→ **DATA IN THIS EXERCISE**:
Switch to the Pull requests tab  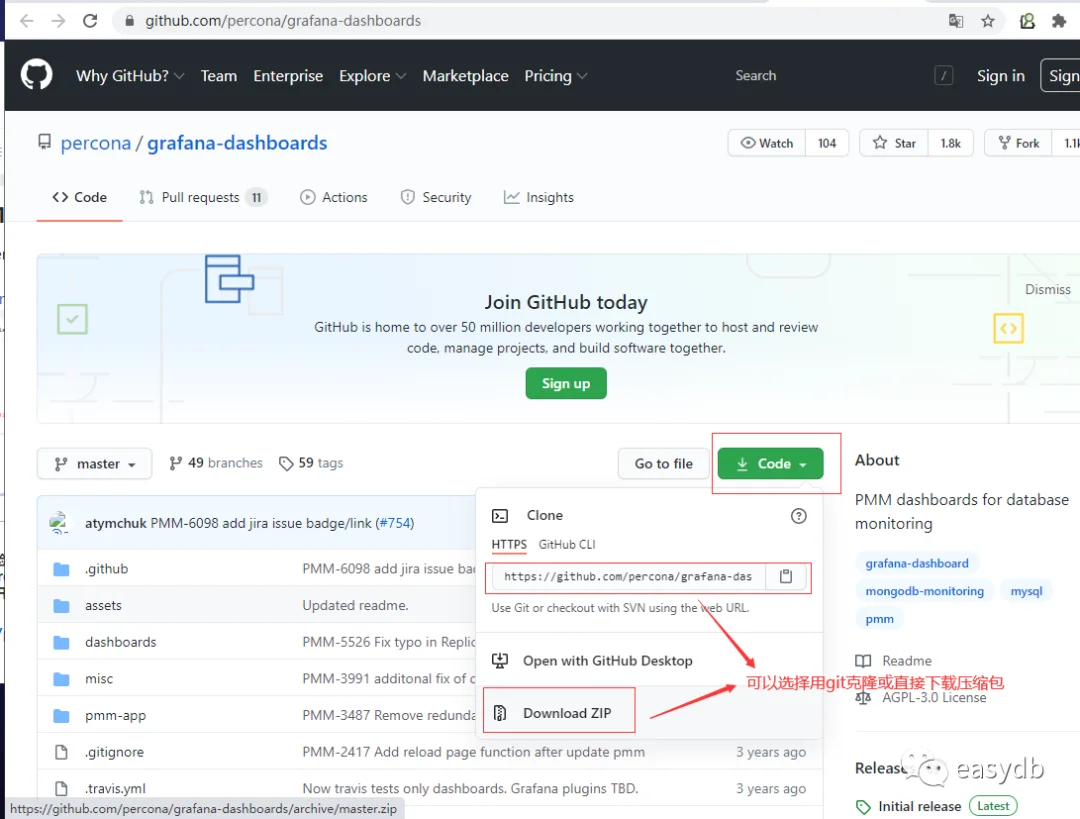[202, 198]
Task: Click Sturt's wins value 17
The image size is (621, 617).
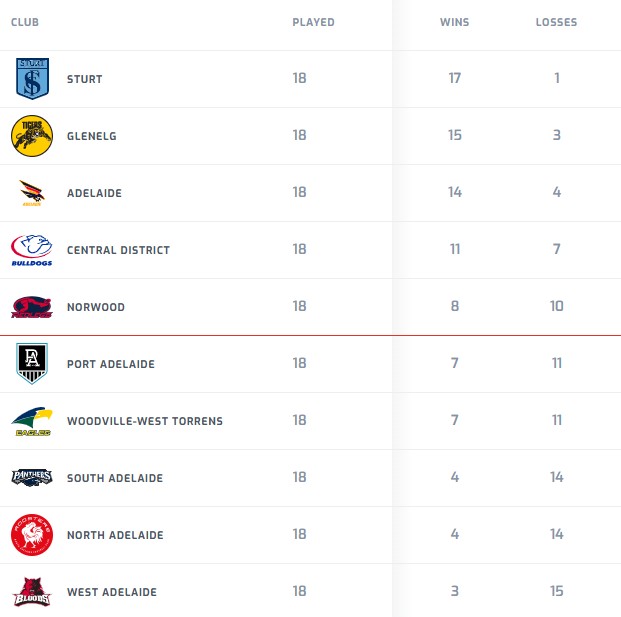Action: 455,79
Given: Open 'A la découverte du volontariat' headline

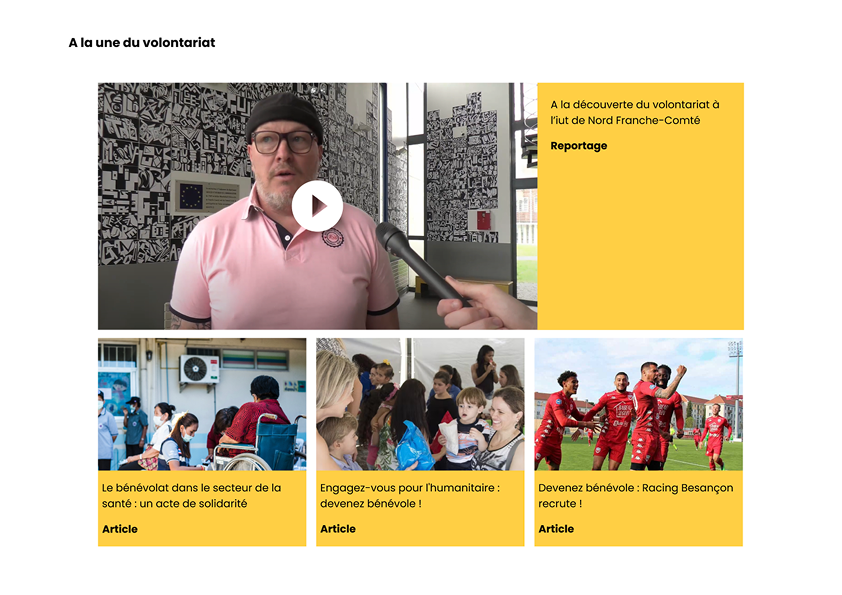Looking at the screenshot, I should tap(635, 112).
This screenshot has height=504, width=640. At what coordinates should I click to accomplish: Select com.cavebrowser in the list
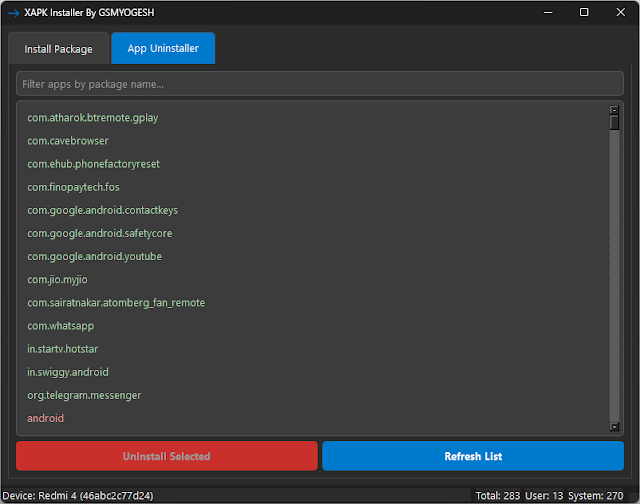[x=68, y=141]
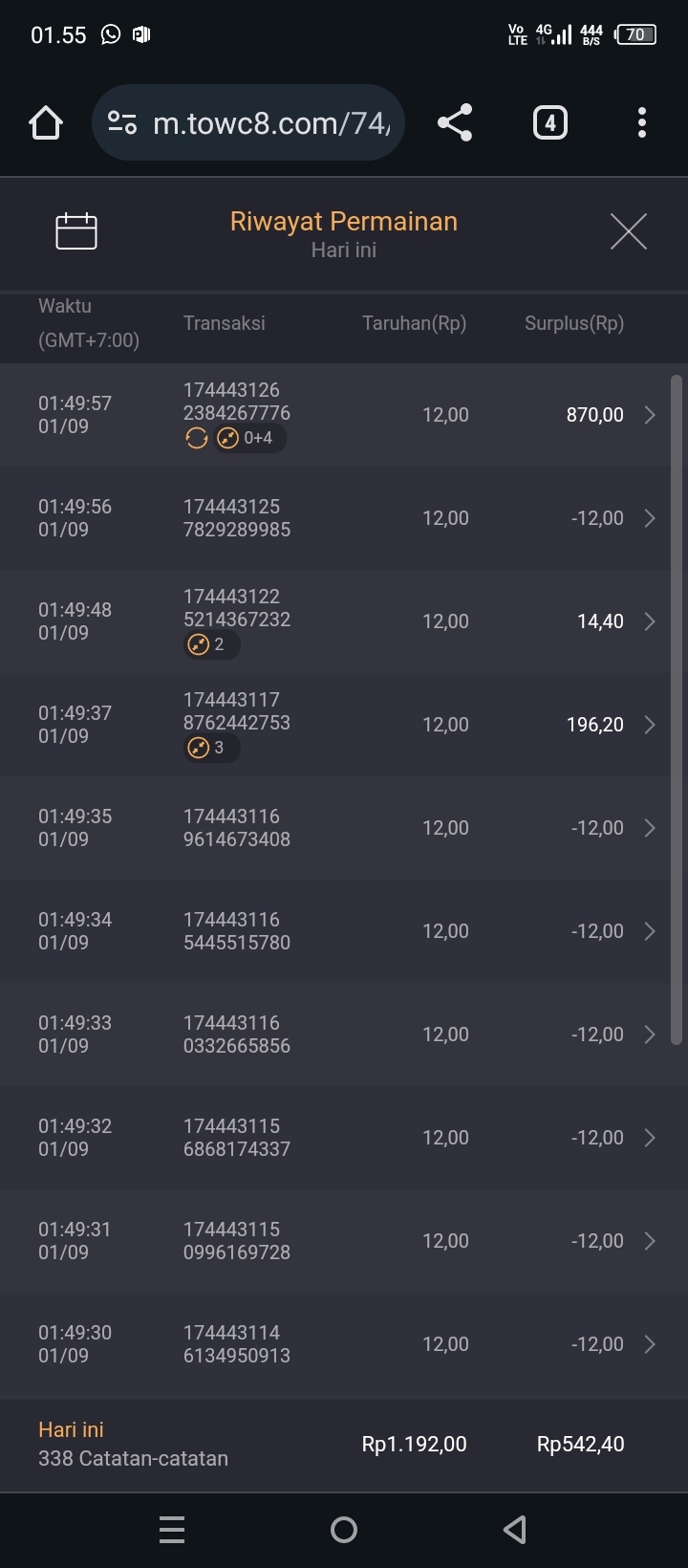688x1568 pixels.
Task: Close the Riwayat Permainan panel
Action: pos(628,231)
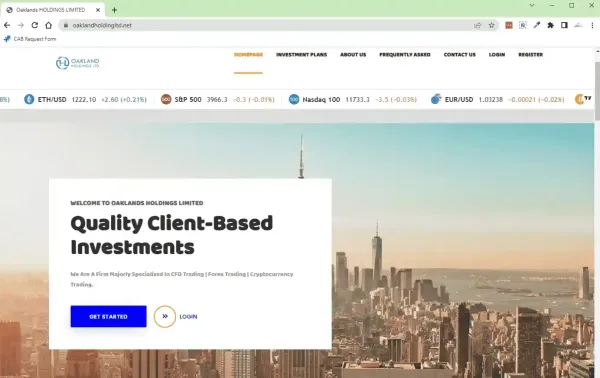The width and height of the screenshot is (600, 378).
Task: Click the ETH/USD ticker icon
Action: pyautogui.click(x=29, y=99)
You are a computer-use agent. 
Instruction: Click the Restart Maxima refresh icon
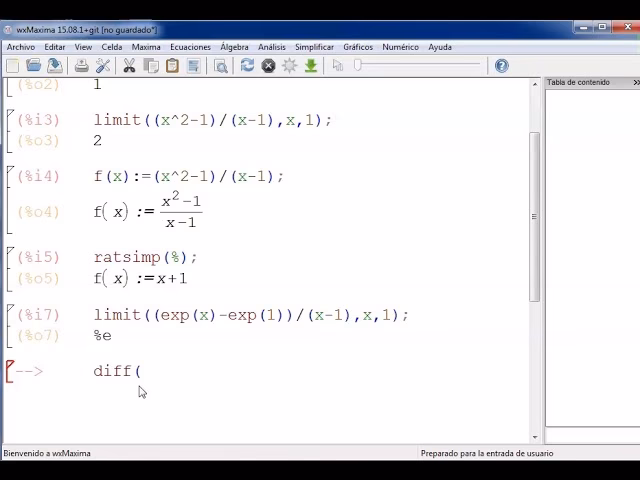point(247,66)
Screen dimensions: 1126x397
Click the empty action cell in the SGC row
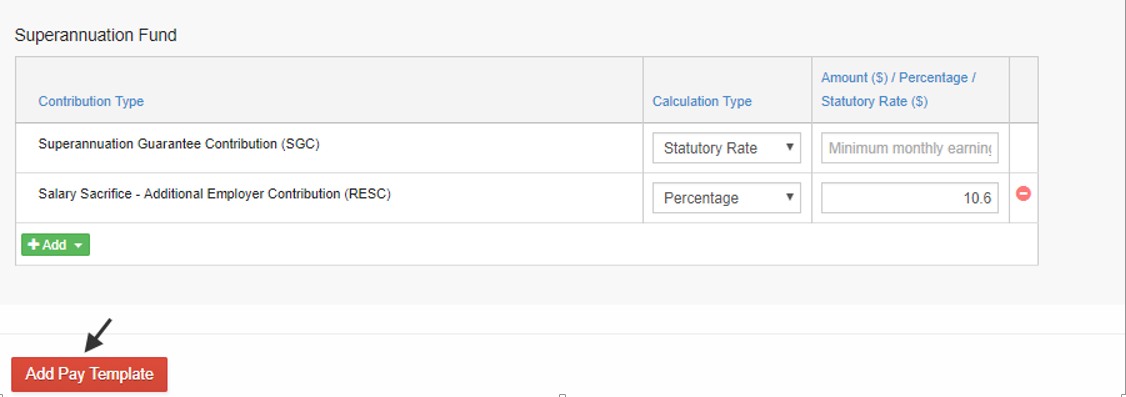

→ **WORK TASK**:
Copy out exactly the lines between the line containing "This screenshot has" and the end of the entries, including both, and leave the pictures behind.

→ **RESULT OF THIS EXERCISE**:
This screenshot has height=504, width=640. At what coordinates should I click to accomplish: Select com.cavebrowser in the list
[x=68, y=141]
688x1568 pixels.
Task: Close the Riwayat Permainan panel
Action: pos(628,231)
The width and height of the screenshot is (600, 378).
Task: Click the ETH/USD ticker icon
Action: pyautogui.click(x=29, y=99)
You are a computer-use agent. 
Instruction: Click the Restart Maxima refresh icon
point(247,66)
Screen dimensions: 1126x397
Click the empty action cell in the SGC row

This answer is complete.